The Atlanta Memorial Park Conservancy and the PATH Foundation are working with the Georgia Department of Transportation to build a trail that connects to the multi-use path already along the road to provide connectivity, officials said at an April 25 Peachtree Battle Alliance meeting.

The trail would allow pedestrians to more safely cross the busy road, said Catherine Spillman, the director of the conservancy, at a meeting held in the former Bobby Jones Golf Course clubhouse.

GDOT plans to close Northside Drive just north of Atlanta Memorial Park in 2020 to replace the aging bridge. The plan would also add a new, separate pedestrian bridge to have somewhere to locate water and sewer pipes and provide safer pedestrian access.

The road closure and bridge construction is expected to take 90 days if the city and neighbors both are in favor of 24-hour construction, said Brian McHugh, the project manager.

The conservancy is overseeing the construction of multi-use paths around Memorial Park. The group recently began the permitting process for the trails on the west side of the park, and construction of trails on the east side is expected to wrap up this summer, Spillman said.
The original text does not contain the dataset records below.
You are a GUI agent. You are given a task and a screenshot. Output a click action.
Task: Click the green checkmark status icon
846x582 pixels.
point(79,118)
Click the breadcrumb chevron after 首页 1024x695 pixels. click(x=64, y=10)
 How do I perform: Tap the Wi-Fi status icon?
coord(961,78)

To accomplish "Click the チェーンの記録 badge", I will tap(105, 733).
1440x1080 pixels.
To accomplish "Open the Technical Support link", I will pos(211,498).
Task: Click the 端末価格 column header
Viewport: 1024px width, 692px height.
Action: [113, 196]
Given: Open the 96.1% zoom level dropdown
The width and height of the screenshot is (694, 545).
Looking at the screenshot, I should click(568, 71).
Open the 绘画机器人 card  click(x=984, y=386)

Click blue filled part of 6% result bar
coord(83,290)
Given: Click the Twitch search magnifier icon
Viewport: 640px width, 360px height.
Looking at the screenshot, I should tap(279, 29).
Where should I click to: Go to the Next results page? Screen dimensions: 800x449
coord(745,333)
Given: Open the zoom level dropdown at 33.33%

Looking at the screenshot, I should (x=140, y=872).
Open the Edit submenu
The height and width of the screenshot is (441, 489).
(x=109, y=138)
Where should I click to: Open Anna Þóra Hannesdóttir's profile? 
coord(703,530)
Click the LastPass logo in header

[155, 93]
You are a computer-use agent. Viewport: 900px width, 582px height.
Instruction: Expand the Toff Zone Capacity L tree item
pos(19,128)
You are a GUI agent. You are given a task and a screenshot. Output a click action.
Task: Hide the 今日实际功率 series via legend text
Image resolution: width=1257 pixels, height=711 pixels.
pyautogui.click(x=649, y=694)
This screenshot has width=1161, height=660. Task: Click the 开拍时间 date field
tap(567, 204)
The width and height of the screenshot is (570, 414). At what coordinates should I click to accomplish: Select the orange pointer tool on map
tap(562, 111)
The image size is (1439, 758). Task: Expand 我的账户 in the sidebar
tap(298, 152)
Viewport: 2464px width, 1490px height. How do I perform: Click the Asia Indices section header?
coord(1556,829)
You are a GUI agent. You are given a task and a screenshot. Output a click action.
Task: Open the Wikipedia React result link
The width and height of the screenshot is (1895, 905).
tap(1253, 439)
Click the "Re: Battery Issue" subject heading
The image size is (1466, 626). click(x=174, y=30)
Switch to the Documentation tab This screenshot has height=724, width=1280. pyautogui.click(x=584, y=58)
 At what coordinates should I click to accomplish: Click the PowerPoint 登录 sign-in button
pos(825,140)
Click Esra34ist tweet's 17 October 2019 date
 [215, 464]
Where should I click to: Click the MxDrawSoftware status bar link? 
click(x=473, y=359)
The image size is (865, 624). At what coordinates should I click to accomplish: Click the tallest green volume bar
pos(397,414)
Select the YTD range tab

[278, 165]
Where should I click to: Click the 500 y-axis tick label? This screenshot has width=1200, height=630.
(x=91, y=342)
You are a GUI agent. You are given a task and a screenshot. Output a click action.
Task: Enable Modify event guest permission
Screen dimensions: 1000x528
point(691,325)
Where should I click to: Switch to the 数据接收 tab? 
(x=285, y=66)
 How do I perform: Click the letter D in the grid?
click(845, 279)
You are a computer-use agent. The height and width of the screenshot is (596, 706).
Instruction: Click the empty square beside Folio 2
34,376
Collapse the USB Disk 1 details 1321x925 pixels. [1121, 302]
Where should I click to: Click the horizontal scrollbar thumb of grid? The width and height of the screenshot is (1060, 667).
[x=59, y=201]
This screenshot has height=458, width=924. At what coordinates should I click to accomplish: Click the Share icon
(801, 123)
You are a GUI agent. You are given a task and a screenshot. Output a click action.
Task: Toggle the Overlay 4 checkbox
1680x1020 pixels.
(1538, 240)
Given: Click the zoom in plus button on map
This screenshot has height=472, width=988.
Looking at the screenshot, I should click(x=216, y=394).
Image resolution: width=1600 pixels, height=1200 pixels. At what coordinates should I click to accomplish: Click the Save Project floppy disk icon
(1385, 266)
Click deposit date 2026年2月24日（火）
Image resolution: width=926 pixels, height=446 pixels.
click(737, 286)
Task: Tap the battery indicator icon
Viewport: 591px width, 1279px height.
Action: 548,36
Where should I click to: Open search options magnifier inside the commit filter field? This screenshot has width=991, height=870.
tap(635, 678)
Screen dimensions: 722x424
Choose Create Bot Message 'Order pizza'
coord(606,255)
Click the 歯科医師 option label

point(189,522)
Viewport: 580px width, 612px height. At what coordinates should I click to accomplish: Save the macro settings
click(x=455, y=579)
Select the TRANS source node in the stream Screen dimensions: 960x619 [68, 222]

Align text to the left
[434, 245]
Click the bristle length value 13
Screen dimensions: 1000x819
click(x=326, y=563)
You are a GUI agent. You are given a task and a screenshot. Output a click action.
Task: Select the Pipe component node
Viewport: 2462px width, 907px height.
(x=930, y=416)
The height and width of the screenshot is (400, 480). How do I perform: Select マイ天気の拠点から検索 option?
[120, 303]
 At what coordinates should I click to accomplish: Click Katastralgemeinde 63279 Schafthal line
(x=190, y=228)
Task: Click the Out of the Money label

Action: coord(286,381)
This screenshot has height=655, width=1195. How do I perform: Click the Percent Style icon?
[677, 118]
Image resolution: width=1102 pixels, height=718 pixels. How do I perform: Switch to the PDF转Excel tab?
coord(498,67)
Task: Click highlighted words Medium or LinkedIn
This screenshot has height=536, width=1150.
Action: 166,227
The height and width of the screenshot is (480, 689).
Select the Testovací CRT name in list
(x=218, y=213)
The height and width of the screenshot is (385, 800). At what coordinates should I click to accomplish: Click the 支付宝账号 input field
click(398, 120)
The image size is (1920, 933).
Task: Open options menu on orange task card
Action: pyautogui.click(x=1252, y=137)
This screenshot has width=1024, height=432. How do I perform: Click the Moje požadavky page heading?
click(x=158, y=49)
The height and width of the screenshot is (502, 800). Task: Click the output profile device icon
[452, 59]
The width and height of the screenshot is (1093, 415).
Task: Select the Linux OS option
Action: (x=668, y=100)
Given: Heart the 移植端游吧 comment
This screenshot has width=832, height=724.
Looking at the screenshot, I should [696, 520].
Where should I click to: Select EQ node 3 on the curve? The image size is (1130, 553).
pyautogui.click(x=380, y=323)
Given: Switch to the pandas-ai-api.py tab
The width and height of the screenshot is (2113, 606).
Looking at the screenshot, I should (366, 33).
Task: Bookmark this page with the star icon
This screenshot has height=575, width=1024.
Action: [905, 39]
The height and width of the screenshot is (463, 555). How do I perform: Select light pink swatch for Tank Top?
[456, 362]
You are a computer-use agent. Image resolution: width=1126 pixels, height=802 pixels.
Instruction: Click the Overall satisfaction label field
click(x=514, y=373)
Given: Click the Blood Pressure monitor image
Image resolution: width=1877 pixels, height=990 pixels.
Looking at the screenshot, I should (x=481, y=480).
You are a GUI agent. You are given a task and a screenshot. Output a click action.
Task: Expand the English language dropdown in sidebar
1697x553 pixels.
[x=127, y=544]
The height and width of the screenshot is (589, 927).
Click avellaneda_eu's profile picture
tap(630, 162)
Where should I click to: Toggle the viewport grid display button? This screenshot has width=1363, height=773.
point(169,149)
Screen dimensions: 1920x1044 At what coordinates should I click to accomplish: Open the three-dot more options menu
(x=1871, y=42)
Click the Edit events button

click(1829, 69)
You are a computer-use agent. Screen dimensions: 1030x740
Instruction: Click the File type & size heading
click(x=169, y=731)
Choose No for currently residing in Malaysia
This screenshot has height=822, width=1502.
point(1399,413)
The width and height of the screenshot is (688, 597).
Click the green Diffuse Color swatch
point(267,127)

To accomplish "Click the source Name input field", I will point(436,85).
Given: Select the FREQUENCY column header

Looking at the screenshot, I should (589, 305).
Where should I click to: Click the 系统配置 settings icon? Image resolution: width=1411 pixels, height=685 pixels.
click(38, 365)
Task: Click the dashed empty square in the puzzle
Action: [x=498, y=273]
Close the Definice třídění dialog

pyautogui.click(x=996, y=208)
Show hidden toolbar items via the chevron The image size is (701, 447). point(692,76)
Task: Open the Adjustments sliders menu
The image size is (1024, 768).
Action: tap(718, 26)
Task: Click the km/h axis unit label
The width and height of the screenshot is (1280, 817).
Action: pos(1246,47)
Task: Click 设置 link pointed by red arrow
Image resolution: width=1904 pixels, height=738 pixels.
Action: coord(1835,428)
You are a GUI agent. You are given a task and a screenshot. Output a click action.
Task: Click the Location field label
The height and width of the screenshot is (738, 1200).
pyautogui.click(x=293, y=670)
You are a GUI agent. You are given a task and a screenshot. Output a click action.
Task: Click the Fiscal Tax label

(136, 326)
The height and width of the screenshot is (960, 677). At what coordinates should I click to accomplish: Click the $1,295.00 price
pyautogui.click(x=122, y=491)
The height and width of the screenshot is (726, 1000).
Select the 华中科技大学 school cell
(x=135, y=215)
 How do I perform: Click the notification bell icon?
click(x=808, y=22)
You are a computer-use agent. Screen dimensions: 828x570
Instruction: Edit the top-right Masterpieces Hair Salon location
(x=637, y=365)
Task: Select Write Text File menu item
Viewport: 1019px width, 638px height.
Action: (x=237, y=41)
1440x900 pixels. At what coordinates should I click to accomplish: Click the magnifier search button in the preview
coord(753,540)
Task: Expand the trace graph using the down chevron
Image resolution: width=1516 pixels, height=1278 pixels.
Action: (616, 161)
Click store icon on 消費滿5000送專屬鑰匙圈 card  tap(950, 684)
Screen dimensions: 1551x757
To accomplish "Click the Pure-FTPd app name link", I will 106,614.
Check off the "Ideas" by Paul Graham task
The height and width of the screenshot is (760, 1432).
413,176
The proposed concrete trail underneath the bridge would connect the east and west sides of Northside Drive. The funding source for the trail has not been determined, said PATH Foundation Executive Director Pete Pellegrini.

It would be built shortly after the bridge construction is completed, Spillman said.

One resident said at the meeting that it could provide a safer for his children to access the nearby playground in the park, which is undergoing its own improvements.

A new playground was completed in early 2017 after it was damaged by sewage and flooding. More improvements are coming to the playground thanks to a $250,000 Park Pride grant the conservancy received in January, Spillman said

The conservancy plans to add rain gardens, landscaping and drainage improvements to the new playground area. It also plans to transform the old playground area into a picnic and gathering area, Spillman said.

The city of Atlanta began cleaning the sewers in the park last July in effort to curb the sewage spills, which Spillman said has been effective. The Department of Watershed Management has so far removed 146 tons of debris from the sewer system, according to a department report.